Imagine you are tasked with designing a real-time leaderboard system for a massive multiplayer online game. This system needs to track player scores from millions of matches, provide players with their live ranking instantly, and be highly available and scalable to handle peak tournament traffic.

The user gets a point when they win a match. We can go with a simple point system in which each user has a score associated with them. Each time the user wins a match, we should add a point to their total score. Each month, a new tournament kicks off which starts a new leaderboard.

Data Volume:

  • Up to 25 million Monthly Active Users (MAU) participating in a tournament.
  • An average of 5 million Daily Active Users (DAU), with each user playing approximately 10 matches per day.
  • Each monthly leaderboard will contain entries for all 25 million MAU.

Functional Requirements:

The system must support the following primary queries for any given monthly tournament:

  1. Top N Players:
    • Return the top 10 players (showing user_id, score, and rank) on the current leaderboard.
  2. Specific User Rank:
    • For a given user_id, return that user’s current rank and total score.
  3. Surrounding Ranks (Player Context View):
    • (Bonus Requirement) For a given user_id, return a list of players who are four places above and four places below that user, including the user themselves (a total of 9 players). The response should include each player’s user_id, score, and rank.
  4. Tie-Breaking:
    • If two players have the same score, they are considered to have the same rank. A mechanism to break ties (e.g., using win_timestamp to favor the player who reached the score first) can be considered.

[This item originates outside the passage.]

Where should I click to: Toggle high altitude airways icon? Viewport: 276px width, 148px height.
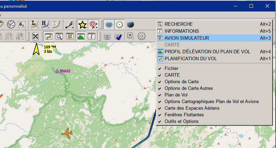45,24
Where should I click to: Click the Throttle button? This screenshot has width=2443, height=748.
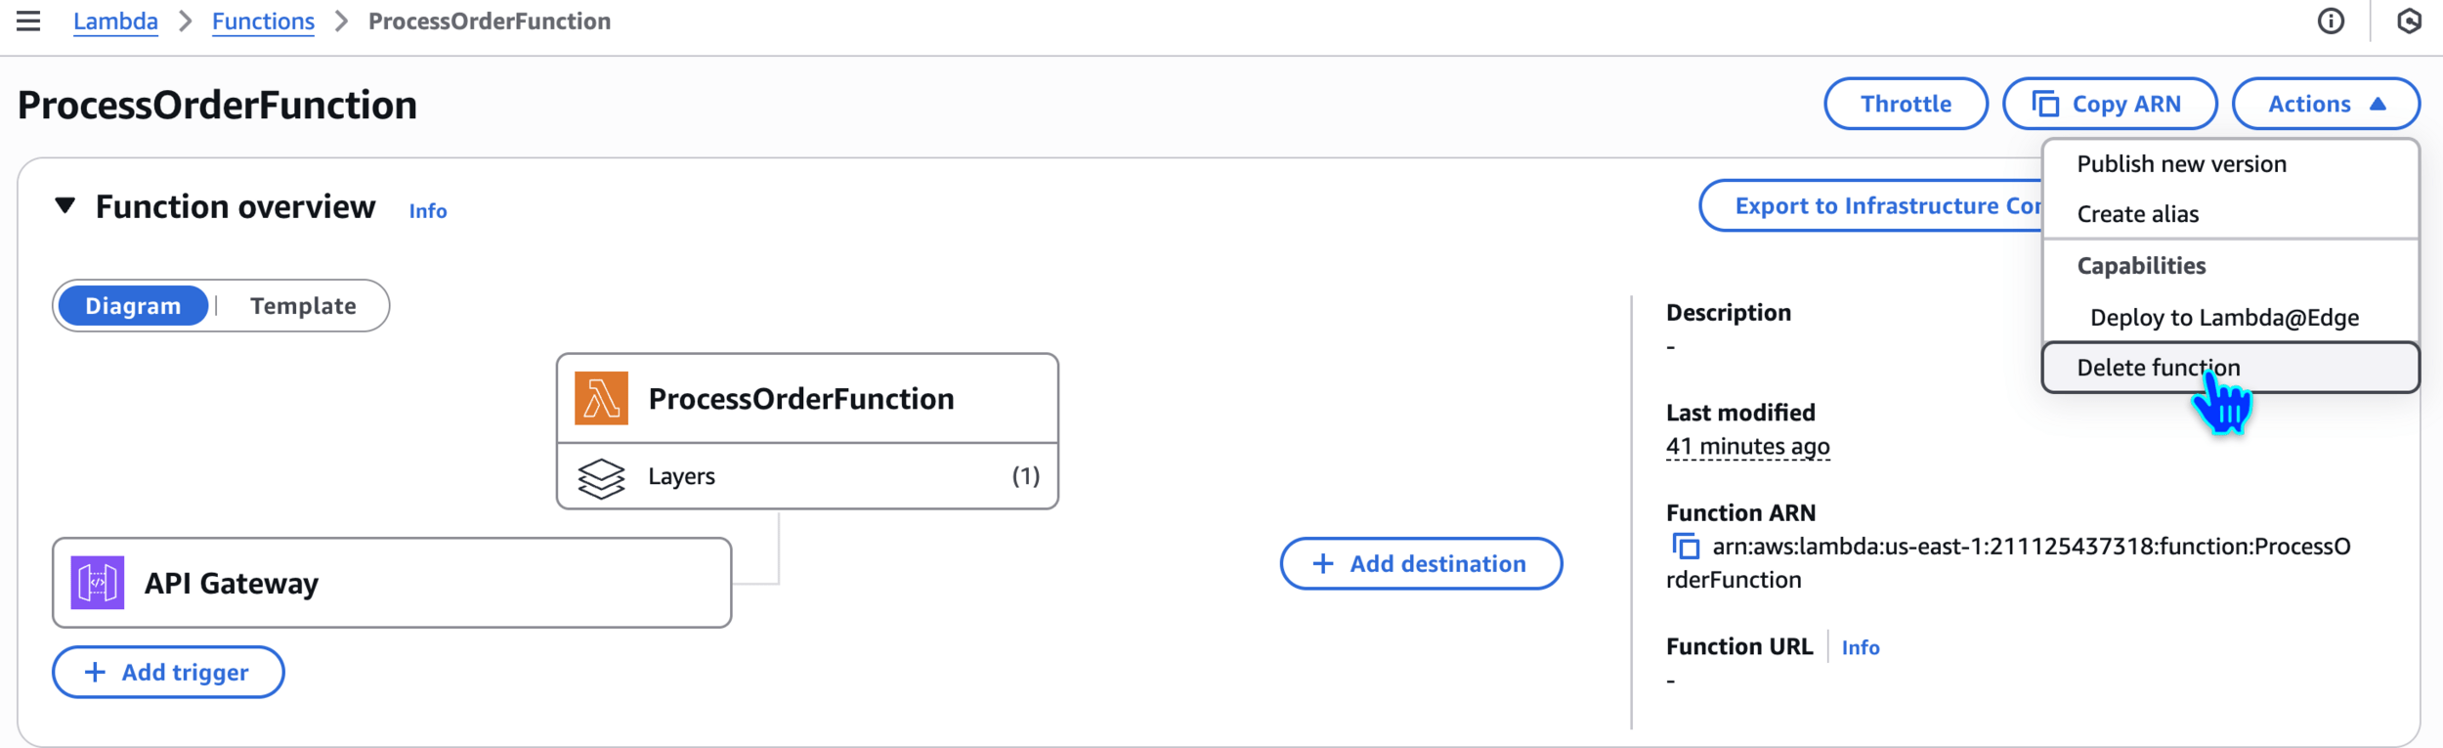[1905, 104]
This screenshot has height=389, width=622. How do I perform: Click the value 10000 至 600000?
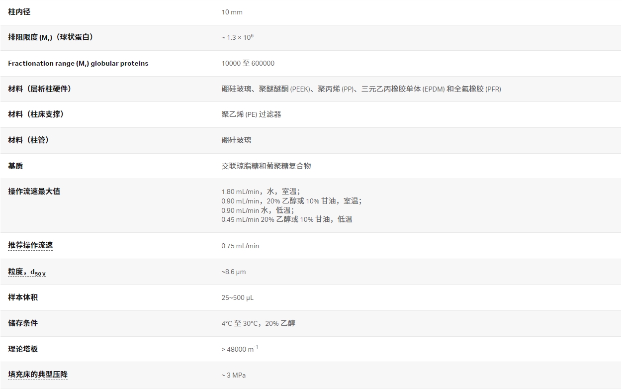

Non-Functional Requirements:

  1. Latency:
    • Real-Time Updates: The end-to-end latency from a “Match Win” event to the updated rank being queryable must be minimal (seconds, not minutes). A batched or delayed history of results is not acceptable.
    • Read Performance: Queries for the top 10, user rank, and surrounding ranks must be served with very low latency (sub-200ms).
  2. Correctness:
    • The score for each user must be an accurate sum of their wins. The system must not lose or double-count win events.
  3. Scalability:
    • The system must be horizontally scalable to handle the current and future growth of the user base and match volume without performance degradation.
  4. Reliability & Resilience:
    • High Availability: The leaderboard service must be highly available. Failure of a single component should not lead to system downtime or data loss.
    • Data Integrity: The system must be resilient to transient failures in downstream components (e.g., the leaderboard data store). Score updates should not be lost if a dependency is temporarily unavailable.